Father Frank's Think Tank
Father Frank's Think Tank
29 June 2025
29 June 2025 - Feast of Saints Peter & Paul
Reflect:
This feast day does not fall on Sunday very often. It is always on June 29th, and that means we do not see it every year as a weekend Mass. But, why does this solemnity out rank a Sunday of Ordinary Time?
Well, I think St. Peter and St. Paul are kind of important saints! They are listed as the two who founded the church in Rome. Also, the two basilicas of St. Peter and St. Paul Outside the Walls are two of the major churches in Rome. The other two are St. John Lateran and St. Mary Major. You can actually walk between all four of the major basilicas with ease in a day. Many pilgrims do that, because making a pilgrimage to all four of these basilicas gains you a plenary indulgence if you are ever going to make a trip to Rome.

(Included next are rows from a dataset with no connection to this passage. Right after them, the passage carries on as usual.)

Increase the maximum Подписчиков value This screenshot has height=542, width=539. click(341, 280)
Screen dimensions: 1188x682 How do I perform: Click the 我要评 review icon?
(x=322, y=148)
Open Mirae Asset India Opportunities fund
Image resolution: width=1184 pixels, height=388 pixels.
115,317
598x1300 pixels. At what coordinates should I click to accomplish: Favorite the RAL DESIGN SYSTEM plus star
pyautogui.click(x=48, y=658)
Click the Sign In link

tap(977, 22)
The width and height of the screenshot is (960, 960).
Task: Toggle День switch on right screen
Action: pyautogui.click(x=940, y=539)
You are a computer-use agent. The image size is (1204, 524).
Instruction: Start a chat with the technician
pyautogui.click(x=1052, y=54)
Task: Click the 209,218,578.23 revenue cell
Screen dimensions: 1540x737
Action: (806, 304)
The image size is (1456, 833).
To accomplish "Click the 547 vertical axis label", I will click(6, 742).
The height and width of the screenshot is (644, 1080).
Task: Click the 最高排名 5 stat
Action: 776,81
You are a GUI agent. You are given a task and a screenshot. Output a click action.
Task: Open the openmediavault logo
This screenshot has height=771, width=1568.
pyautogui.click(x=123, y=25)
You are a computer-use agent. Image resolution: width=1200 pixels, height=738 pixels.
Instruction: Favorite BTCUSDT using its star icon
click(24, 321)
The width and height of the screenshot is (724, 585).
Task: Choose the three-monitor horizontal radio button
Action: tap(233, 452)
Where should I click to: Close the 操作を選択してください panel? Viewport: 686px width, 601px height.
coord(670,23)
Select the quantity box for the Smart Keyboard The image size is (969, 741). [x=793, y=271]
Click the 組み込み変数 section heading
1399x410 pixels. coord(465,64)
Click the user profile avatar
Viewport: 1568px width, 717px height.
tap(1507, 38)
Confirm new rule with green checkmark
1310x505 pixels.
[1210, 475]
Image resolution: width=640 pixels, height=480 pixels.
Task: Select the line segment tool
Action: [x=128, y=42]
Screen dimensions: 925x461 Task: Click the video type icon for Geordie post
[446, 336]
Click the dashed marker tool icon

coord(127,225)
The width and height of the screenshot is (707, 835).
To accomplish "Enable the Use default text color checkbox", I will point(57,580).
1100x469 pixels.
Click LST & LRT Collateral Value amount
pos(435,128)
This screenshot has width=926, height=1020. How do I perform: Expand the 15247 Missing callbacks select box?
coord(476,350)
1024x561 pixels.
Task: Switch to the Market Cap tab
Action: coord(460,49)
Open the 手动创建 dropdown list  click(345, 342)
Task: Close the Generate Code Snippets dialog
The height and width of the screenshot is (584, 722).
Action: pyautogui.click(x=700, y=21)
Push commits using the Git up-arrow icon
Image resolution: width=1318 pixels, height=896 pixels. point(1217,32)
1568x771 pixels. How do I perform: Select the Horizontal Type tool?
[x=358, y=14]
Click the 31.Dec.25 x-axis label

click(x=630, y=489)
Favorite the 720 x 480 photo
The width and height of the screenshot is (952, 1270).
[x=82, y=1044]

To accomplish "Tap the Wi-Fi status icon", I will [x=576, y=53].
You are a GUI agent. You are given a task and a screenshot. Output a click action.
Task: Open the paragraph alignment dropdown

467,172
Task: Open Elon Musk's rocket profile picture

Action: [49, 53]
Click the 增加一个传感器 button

There are more than nine hundred and thirty churches in Rome! So picking four of them as the primary churches would be kind of hard. But these are the four that we hold up as the main ones.
Nine hundred and thirty plus churches or chapels in Rome? Rather amazing, isn’t it? I think I may have visited as many as… twenty – at most. I know, I’m a neophyte of a Rome traveler. But I think I’ve been there enough.
Apply:
So, why do we celebrate the feast day for Saints Peter and Paul together? They each have their own feast days at other times of the year as well. The obvious point is that St. Peter concluded his work in Rome; and St. Paul was executed in Rome also. St. Paul, being a Roman citizen, had the “privilege” of being executed by the sword. St. Peter, according to legend, was crucified because he was not a Roman citizen. And, according to legend, Peter said he was not worthy to die the same kind of death as Jesus – so he was crucified upside down. Have you ever been in an inversion chair? The blood rushing to the head. I don’t think it was a very fun way to die. Well, any execution would not be fun. And yet how many saints do we celebrate that have been executed? Earlier this week we celebrated the birthday of John the Baptist. We know how his life ended: off with his head.
We could talk about any number of martyrs to the faith. The first ones that come to my mind are Paul Miki and companions in Nagasaki, Japan; or Charles Lwanga and companions in Uganda; or Maximilian Kolbe in Auschwitz. The list of martyrs is very long.
One of the thoughts that came to my mind – returning to St. Paul the Apostle – is: what would the reunion have been like for Saint Stephen and St. Paul after Paul’s execution? I imagine they would have embraced with joy.
Peter and Paul had so much in common, yet their lives were also quite different. Here are a number of parallels that Saint Luke wrote in the Acts of the Apostles: both preached that Jesus was the fulfillment of the covenant with David; both performed indirect healings, as well as direct healings; both had to fight against a magician; both impose the Holy Spirit by laying on of hands; both miraculously escaped from prison; both received a direct commission from Jesus, even though Paul’s commission happened after the Ascension; both were killed in Rome.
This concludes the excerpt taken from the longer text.